If there's a local woodturning club (they're fairly common), I'm sure the members would be happy to advise, demonstrate, let you have a go etc.

The local library may be a good first start for finding a club.

BugBear


----------



## =Adam= (9 Jan 2012)

I never even thought of a local wood turning club!

I am sure there is one locally as I have heard some customers talking about it when they come and pick up some off cuts from the work shop.

Thanks for the links, I will have a look at them as soon as I have a bit more spare time!


----------



## nev (9 Jan 2012)

hi adam
and welcome. 
first thing you should get is this book - 'woodturning, a foundation course' by kieth rowley.
http://www.amazon.co.uk/Woodturning-Fou ... 032&sr=8-1
i think its safe to say most of the guys (and girls) on the forum would say it is worth its weight in wood. it has simple straightforward advice and instruction on what you need, and how to use it, and a few projects to get you going also.

i suppose the minimum you will need is ...
a lathe :shock: - 
a method of fixing wood to lathe
some gouges (chisels)
a sharpening device
safety gear

I've only been turning for about a year so my knowledge and experience are limited so everyone feel free to correct me, but as with all tools, buy the best you can afford. 
NEVER buy cheap tools or cheap toilet paper, at some point you'll end up in the .... :shock: 
if you're on a limited budget id go for a used better lathe rather than a new cheaper one. most of the usual suspects, record power, axminster, jet, etc are fairly robust items so buying used is not too risky. if youre lucky you may find a 'retirement' or 'i didnt really get in to it 'bundle' on the likes of ebay that has everything you need to start ... like this http://www.ebay.co.uk/itm/Record-woodtu ... 3a6eeb2208
if not ...
lathes - record power, axminster, jet, magma titan :shock: 

a method of fixing wood to lathe - a two/four prong drive and a 4" faceplate will get you going. a scroll chuck and jaws would be nice but will cost anywhere between 75 and 200 quid.

some gouges (chisels) - robert sorby, ashley isles, crown, henry taylor, reord power and axminster. 

a sharpening device - minimum of a bench grinder with approprite wheel and a homemade sharpening jig for holding the tool at the correct angle to be sharpened. something like this http://www.recordpower.co.uk/index.php? ... %20GRINDER which happens to come with a suitable 'white' wheel, and a homemade jig as in the rowley book. or a tormek or sorby proedge type thing if you are rich!

safety gear - minimum of goggles and a decent respirator/ dustmask. apart from the usual dust, a lot of the 'pretty' woods can be toxic if ingested. a small coaster to put over the top of of cup of tea is also adviseable  

wow! thats my longest post ever i think. sorry to waffle but i dont think theres a short answer  
there is a woodturning/crafts weekend soon, 21st jan, at the botanical gardens just down the road from you http://www.gardenofwales.org.uk/whats-on/events/
most of what ive rambled on about is in keith rowleys book, it really is worth the investment. i still go back and refer to mine every now and and then when i have a senior moment.
hope thats of some help


----------



## =Adam= (9 Jan 2012)

Also does anyone know of any large retailers that stock that magazine?
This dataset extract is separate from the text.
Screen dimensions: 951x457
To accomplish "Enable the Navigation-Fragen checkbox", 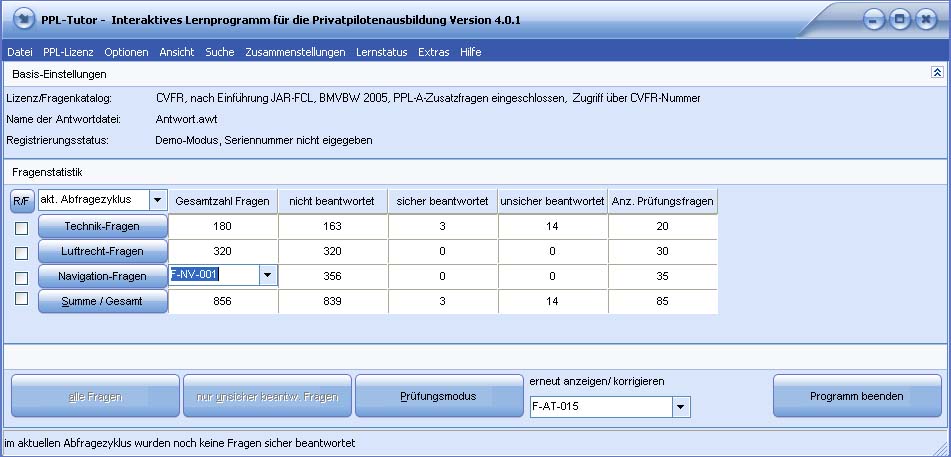I will pyautogui.click(x=21, y=277).
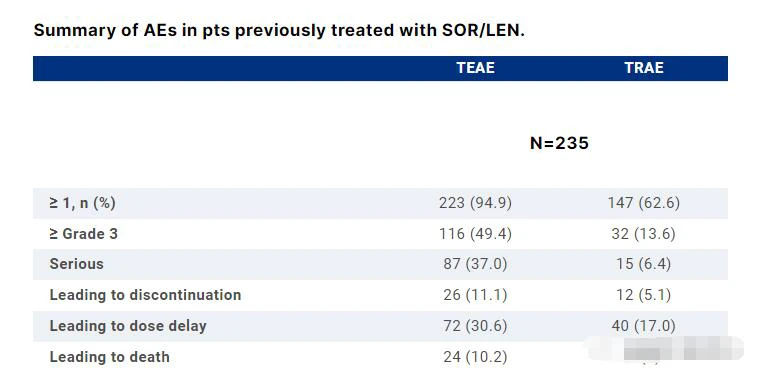Select death TEAE value 24 (10.2)
Viewport: 764px width, 383px height.
(x=476, y=357)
Tesco, ASDA, WH Smith?

I think I will buy it and doa bit of background reading


----------



## =Adam= (9 Jan 2012)

nev":eevx7ljy said:


> hi adam
> and welcome.
> first thing you should get is this book - 'woodturning, a foundation course' by kieth rowley.
> http://www.amazon.co.uk/Woodturning-Fou ... 032&sr=8-1
> ...




Wow that is a very informative post! Thanks for the advice!

I think the craft fair will be definitely worth going to just to get a feel for what it is all about!

With regards to the safety equipment and the sharpening tools, they are all available to me in the workshop, there is a grinder along with numerous sharpening stones plus headphones and dust masks galore! That should save me a bit of money which is quite nice!

Do you have a link to the sort of 4" drive that you are on about so that I can have some sort of idea what I would be looking for. Also is it safe to say that the chucks and face plates are universal or are they model specific?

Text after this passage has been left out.